» **GIVEN EXERCISE**
Pick out every line in the records below that contains the word "next" and copy each one.

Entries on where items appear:
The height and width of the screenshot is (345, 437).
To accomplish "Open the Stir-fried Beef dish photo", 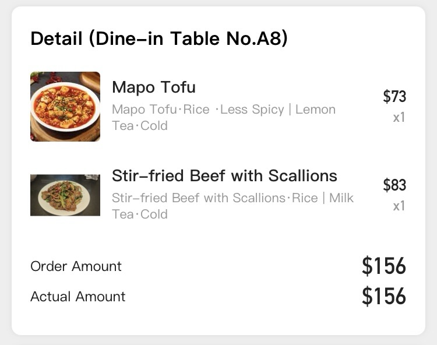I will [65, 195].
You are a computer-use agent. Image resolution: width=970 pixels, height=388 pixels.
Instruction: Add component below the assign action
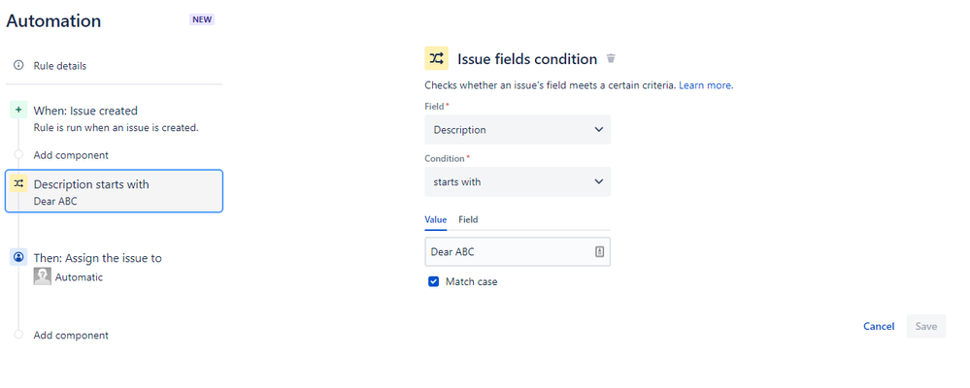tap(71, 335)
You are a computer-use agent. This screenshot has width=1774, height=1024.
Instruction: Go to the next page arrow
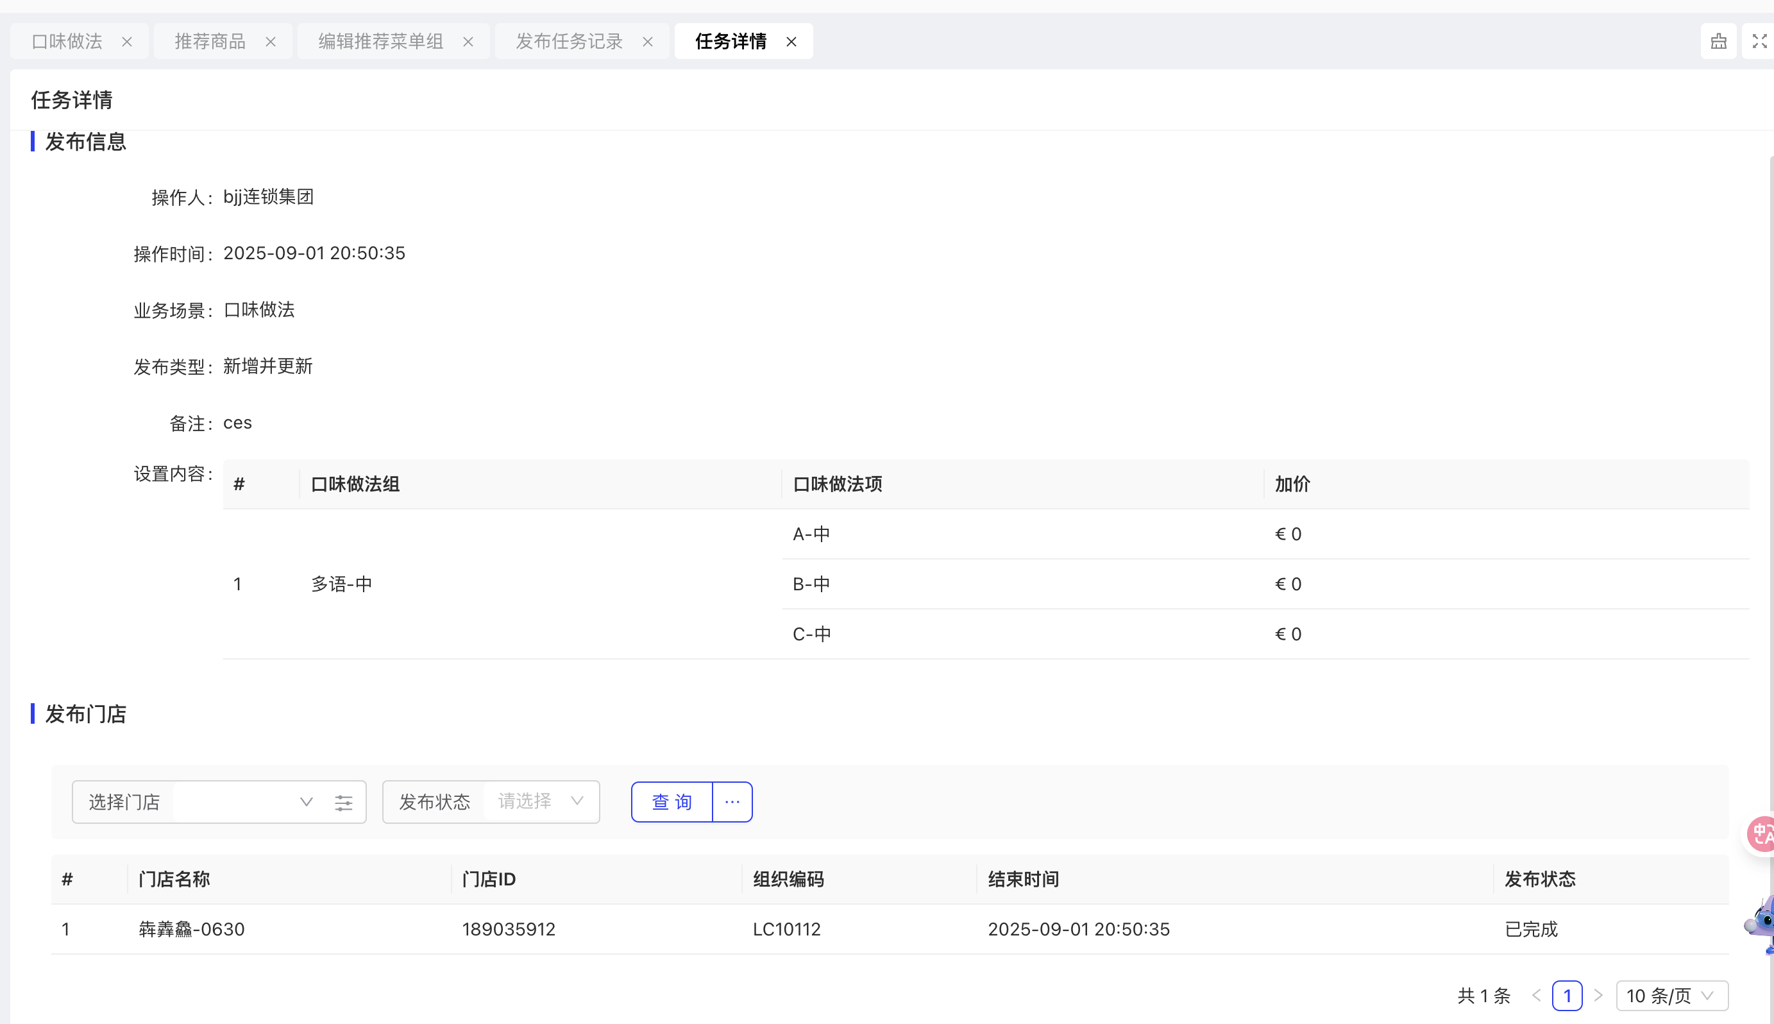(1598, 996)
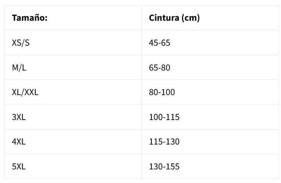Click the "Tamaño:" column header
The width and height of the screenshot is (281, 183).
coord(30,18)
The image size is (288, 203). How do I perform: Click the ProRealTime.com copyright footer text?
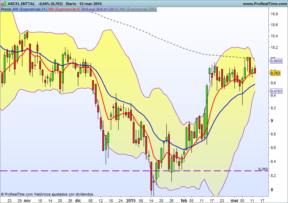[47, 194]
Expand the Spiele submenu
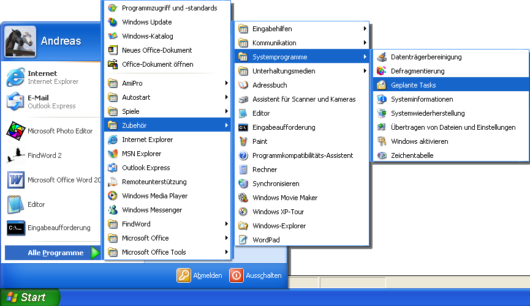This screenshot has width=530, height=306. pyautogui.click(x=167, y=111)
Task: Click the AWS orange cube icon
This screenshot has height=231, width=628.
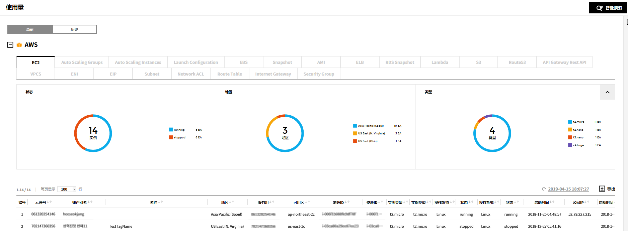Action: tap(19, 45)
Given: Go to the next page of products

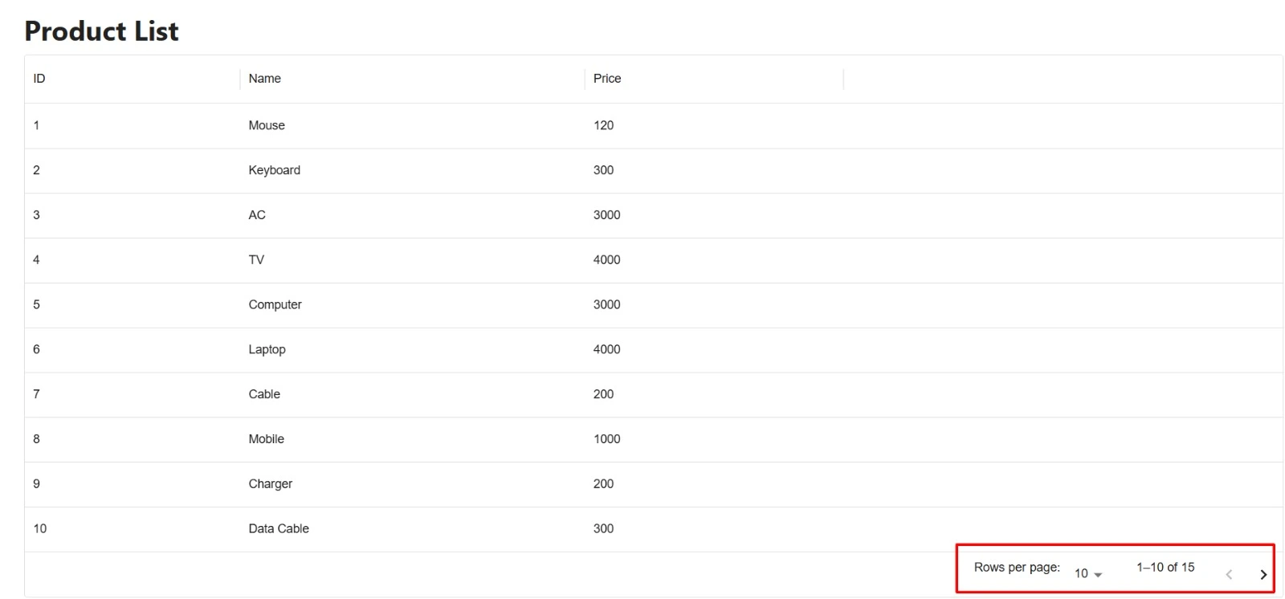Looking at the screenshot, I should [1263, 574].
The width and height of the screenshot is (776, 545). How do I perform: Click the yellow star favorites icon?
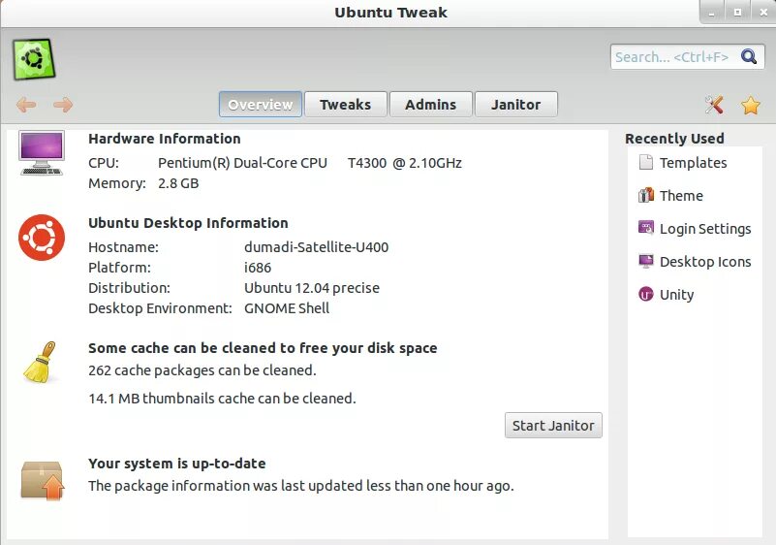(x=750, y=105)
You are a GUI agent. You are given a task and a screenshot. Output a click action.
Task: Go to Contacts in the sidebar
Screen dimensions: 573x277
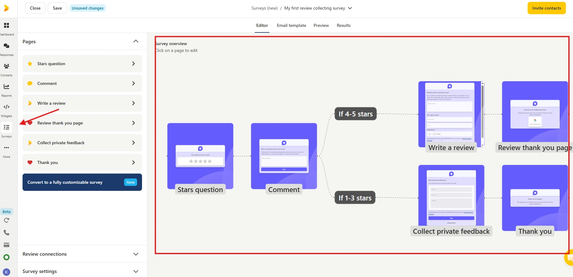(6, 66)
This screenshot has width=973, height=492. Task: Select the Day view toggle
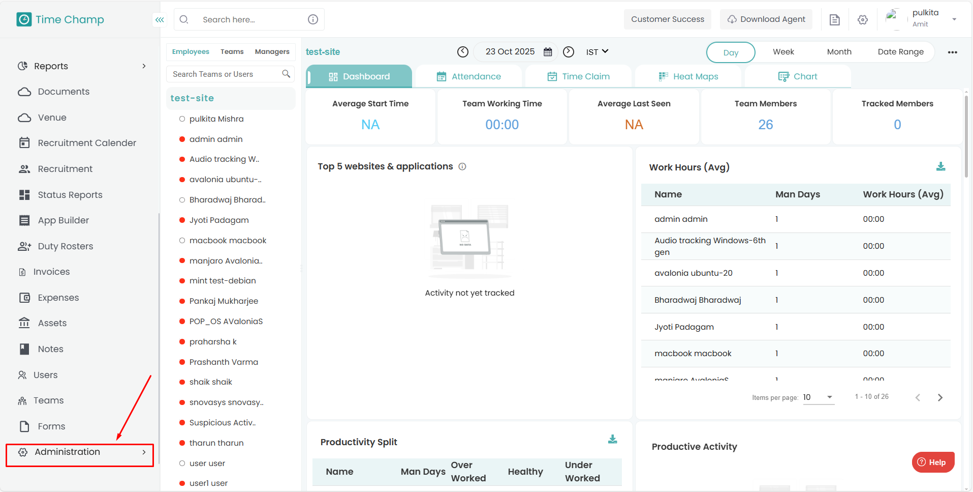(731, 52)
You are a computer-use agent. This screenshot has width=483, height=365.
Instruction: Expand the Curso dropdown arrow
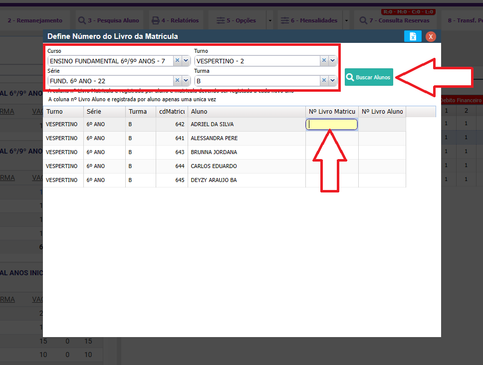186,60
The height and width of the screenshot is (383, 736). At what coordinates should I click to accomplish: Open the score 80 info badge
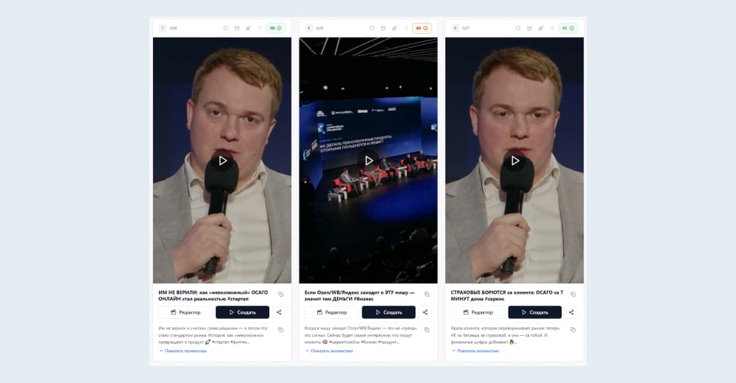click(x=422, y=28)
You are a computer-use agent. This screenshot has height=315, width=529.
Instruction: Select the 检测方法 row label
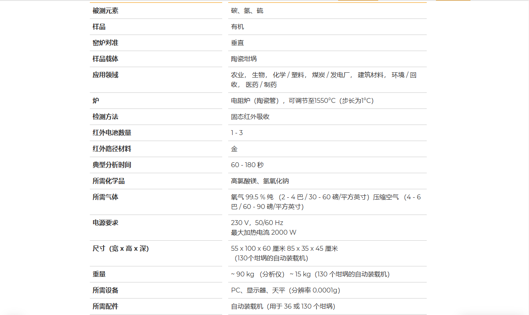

» **WRITTEN SOLUTION**
Instruction: Go to the next page arrow
Given: Go to the next page of products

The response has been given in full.